◆ **ACTIVITY**
Would you restate each line of the data below word for word, without its pictures?

◆ **DATA**
· · ·
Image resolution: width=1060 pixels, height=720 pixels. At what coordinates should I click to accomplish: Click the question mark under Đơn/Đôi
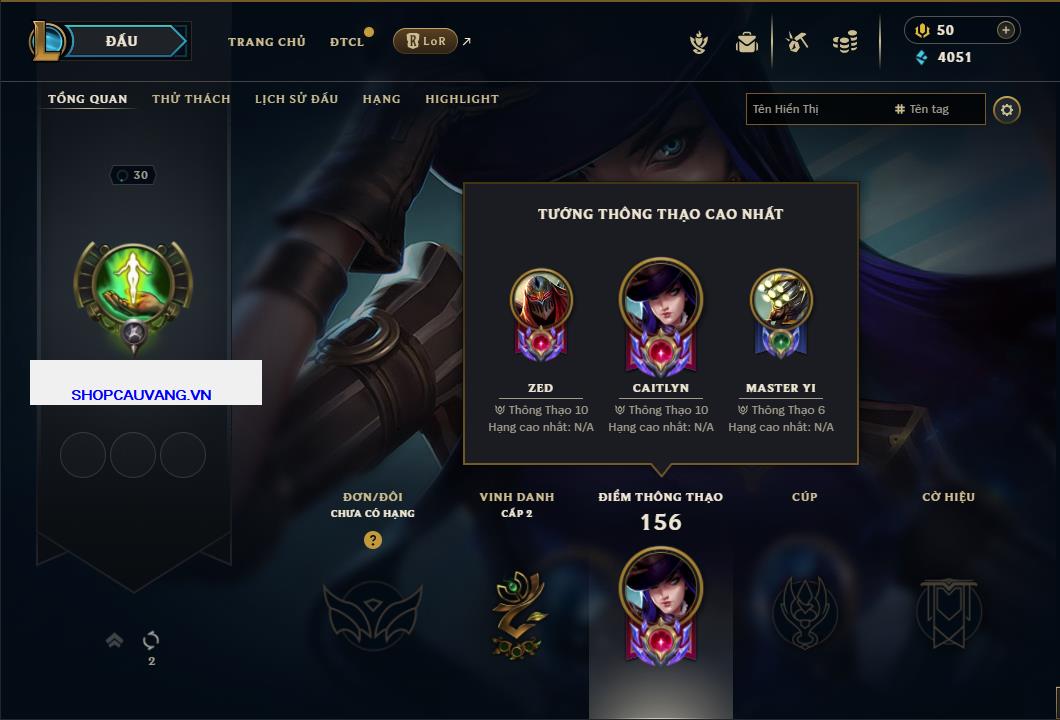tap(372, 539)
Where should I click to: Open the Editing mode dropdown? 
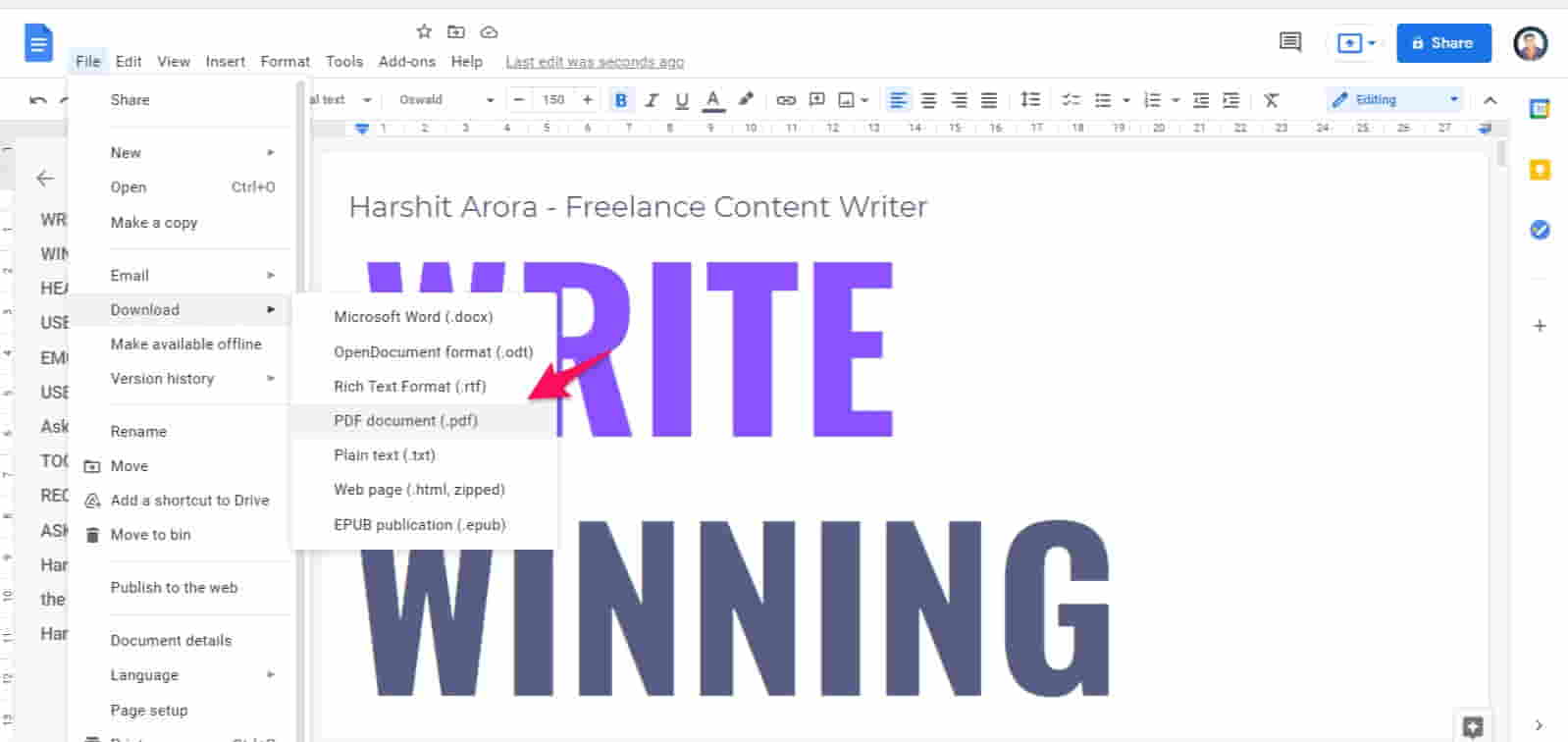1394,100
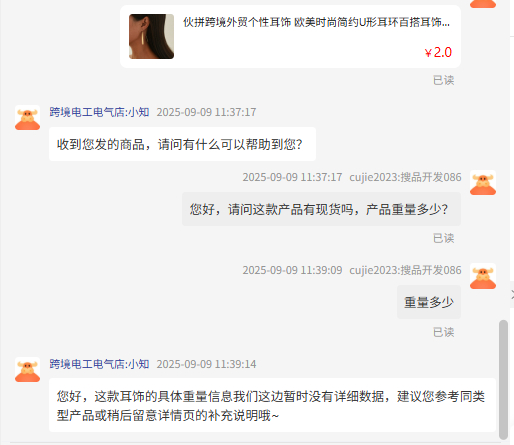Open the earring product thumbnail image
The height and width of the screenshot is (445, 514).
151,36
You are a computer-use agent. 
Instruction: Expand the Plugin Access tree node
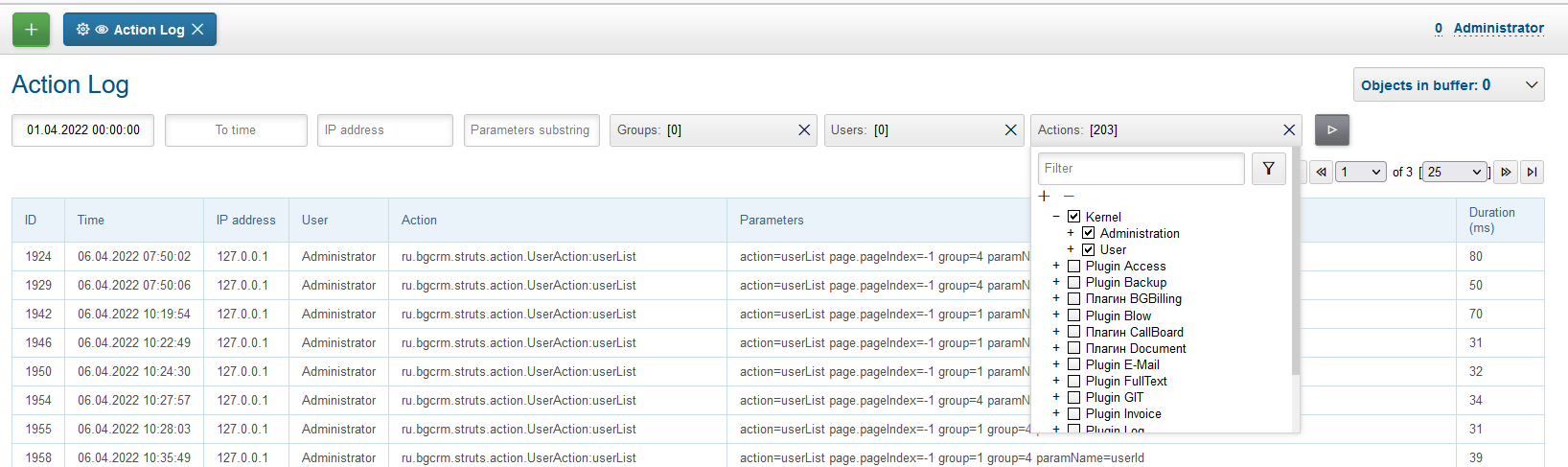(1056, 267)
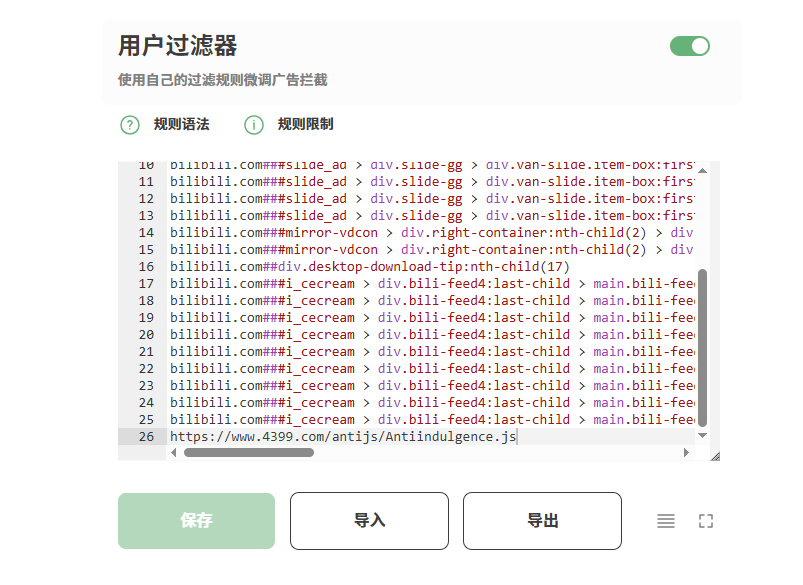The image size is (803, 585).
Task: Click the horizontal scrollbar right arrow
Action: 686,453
· · ·
◆ **SOLVED PROBLEM**
Image resolution: width=1060 pixels, height=720 pixels. At what coordinates should I click to accomplish: Click the question mark under Đơn/Đôi
tap(372, 539)
Where should I click to: Open the Editing mode dropdown? 
1394,100
Open the earring product thumbnail image
The height and width of the screenshot is (445, 514).
151,36
You are a computer-use agent. 
Instruction: Expand the Plugin Access tree node
(1056, 267)
The image size is (803, 585).
Task: Click the horizontal scrollbar right arrow
Action: 686,453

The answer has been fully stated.